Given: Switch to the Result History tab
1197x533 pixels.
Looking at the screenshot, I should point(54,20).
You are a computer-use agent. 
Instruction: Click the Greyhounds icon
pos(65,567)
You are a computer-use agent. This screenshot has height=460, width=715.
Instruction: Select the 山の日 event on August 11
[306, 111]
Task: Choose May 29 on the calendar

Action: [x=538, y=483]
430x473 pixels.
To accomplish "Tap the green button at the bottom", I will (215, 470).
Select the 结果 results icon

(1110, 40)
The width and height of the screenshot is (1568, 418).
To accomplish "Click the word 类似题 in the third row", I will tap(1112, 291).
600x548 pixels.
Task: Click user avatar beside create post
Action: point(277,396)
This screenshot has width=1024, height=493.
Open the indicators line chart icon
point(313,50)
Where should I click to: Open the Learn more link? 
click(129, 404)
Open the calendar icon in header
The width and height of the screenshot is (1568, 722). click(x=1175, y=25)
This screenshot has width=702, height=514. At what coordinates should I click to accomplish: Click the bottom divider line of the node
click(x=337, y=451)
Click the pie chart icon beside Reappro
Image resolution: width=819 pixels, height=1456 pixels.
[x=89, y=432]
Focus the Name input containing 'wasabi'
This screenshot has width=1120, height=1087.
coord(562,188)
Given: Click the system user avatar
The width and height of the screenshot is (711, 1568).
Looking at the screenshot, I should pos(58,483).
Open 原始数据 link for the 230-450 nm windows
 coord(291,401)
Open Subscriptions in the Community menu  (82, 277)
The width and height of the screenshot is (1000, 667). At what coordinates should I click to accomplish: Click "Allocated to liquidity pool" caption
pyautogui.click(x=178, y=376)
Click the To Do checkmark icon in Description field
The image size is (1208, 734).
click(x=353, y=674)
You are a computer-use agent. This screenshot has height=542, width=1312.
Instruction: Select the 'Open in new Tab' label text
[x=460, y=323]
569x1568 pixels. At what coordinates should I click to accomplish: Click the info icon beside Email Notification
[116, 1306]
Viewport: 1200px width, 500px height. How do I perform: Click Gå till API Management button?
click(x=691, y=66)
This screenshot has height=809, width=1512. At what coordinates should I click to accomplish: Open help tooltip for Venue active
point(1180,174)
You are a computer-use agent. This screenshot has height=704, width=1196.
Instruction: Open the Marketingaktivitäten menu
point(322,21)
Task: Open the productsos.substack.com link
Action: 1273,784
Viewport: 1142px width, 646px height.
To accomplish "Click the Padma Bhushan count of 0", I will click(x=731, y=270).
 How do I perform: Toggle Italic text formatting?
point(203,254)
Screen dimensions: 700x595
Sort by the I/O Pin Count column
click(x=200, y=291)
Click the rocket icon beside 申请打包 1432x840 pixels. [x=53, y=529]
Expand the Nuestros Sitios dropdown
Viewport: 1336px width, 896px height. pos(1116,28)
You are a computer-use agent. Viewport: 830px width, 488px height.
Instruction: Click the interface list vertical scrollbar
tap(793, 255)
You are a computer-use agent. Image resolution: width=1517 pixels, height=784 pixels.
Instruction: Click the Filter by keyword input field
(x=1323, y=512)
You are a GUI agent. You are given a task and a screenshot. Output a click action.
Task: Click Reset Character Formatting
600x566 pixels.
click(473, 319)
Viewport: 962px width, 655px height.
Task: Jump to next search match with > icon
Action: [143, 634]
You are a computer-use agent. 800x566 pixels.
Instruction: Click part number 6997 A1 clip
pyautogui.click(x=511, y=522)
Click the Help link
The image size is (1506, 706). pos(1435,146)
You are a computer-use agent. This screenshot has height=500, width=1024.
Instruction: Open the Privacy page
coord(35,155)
+-------+
Work instruction: Give back the complete material, keeping every word exactly as written.

Answer section:
Given: Switch to the Result History tab
1197x533 pixels.
Looking at the screenshot, I should point(54,20).
You are a computer-use agent. 
Instruction: Click the Greyhounds icon
pos(65,567)
You are a computer-use agent. This screenshot has height=460, width=715.
Instruction: Select the 山の日 event on August 11
[306, 111]
Task: Choose May 29 on the calendar

Action: [x=538, y=483]
430x473 pixels.
To accomplish "Tap the green button at the bottom", I will (215, 470).
Select the 结果 results icon

(1110, 40)
The width and height of the screenshot is (1568, 418).
To accomplish "Click the word 类似题 in the third row", I will tap(1112, 291).
600x548 pixels.
Task: Click user avatar beside create post
Action: point(277,396)
This screenshot has width=1024, height=493.
Open the indicators line chart icon
point(313,50)
Where should I click to: Open the Learn more link? 
click(129, 404)
Open the calendar icon in header
The width and height of the screenshot is (1568, 722). click(x=1175, y=25)
This screenshot has width=702, height=514. At what coordinates should I click to accomplish: Click the bottom divider line of the node
click(x=337, y=451)
Click the pie chart icon beside Reappro
Image resolution: width=819 pixels, height=1456 pixels.
[x=89, y=432]
Focus the Name input containing 'wasabi'
This screenshot has width=1120, height=1087.
coord(562,188)
Given: Click the system user avatar
The width and height of the screenshot is (711, 1568).
Looking at the screenshot, I should pos(58,483).
Open 原始数据 link for the 230-450 nm windows
 coord(291,401)
Open Subscriptions in the Community menu  (82, 277)
The width and height of the screenshot is (1000, 667). At what coordinates should I click to accomplish: Click "Allocated to liquidity pool" caption
pyautogui.click(x=178, y=376)
Click the To Do checkmark icon in Description field
The image size is (1208, 734).
click(x=353, y=674)
You are a computer-use agent. This screenshot has height=542, width=1312.
Instruction: Select the 'Open in new Tab' label text
[x=460, y=323]
569x1568 pixels. At what coordinates should I click to accomplish: Click the info icon beside Email Notification
[116, 1306]
Viewport: 1200px width, 500px height. How do I perform: Click Gå till API Management button?
click(x=691, y=66)
This screenshot has height=809, width=1512. At what coordinates should I click to accomplish: Open help tooltip for Venue active
point(1180,174)
You are a computer-use agent. This screenshot has height=704, width=1196.
Instruction: Open the Marketingaktivitäten menu
point(322,21)
Task: Open the productsos.substack.com link
Action: 1273,784
Viewport: 1142px width, 646px height.
To accomplish "Click the Padma Bhushan count of 0", I will click(x=731, y=270).
 How do I perform: Toggle Italic text formatting?
point(203,254)
Screen dimensions: 700x595
Sort by the I/O Pin Count column
click(x=200, y=291)
Click the rocket icon beside 申请打包 1432x840 pixels. [x=53, y=529]
Expand the Nuestros Sitios dropdown
Viewport: 1336px width, 896px height. pos(1116,28)
You are a computer-use agent. Viewport: 830px width, 488px height.
Instruction: Click the interface list vertical scrollbar
tap(793, 255)
You are a computer-use agent. Image resolution: width=1517 pixels, height=784 pixels.
Instruction: Click the Filter by keyword input field
(x=1323, y=512)
You are a GUI agent. You are given a task and a screenshot. Output a click action.
Task: Click Reset Character Formatting
600x566 pixels.
click(473, 319)
Viewport: 962px width, 655px height.
Task: Jump to next search match with > icon
Action: [143, 634]
You are a computer-use agent. 800x566 pixels.
Instruction: Click part number 6997 A1 clip
pyautogui.click(x=511, y=522)
Click the Help link
The image size is (1506, 706). pos(1435,146)
You are a computer-use agent. This screenshot has height=500, width=1024.
Instruction: Open the Privacy page
coord(35,155)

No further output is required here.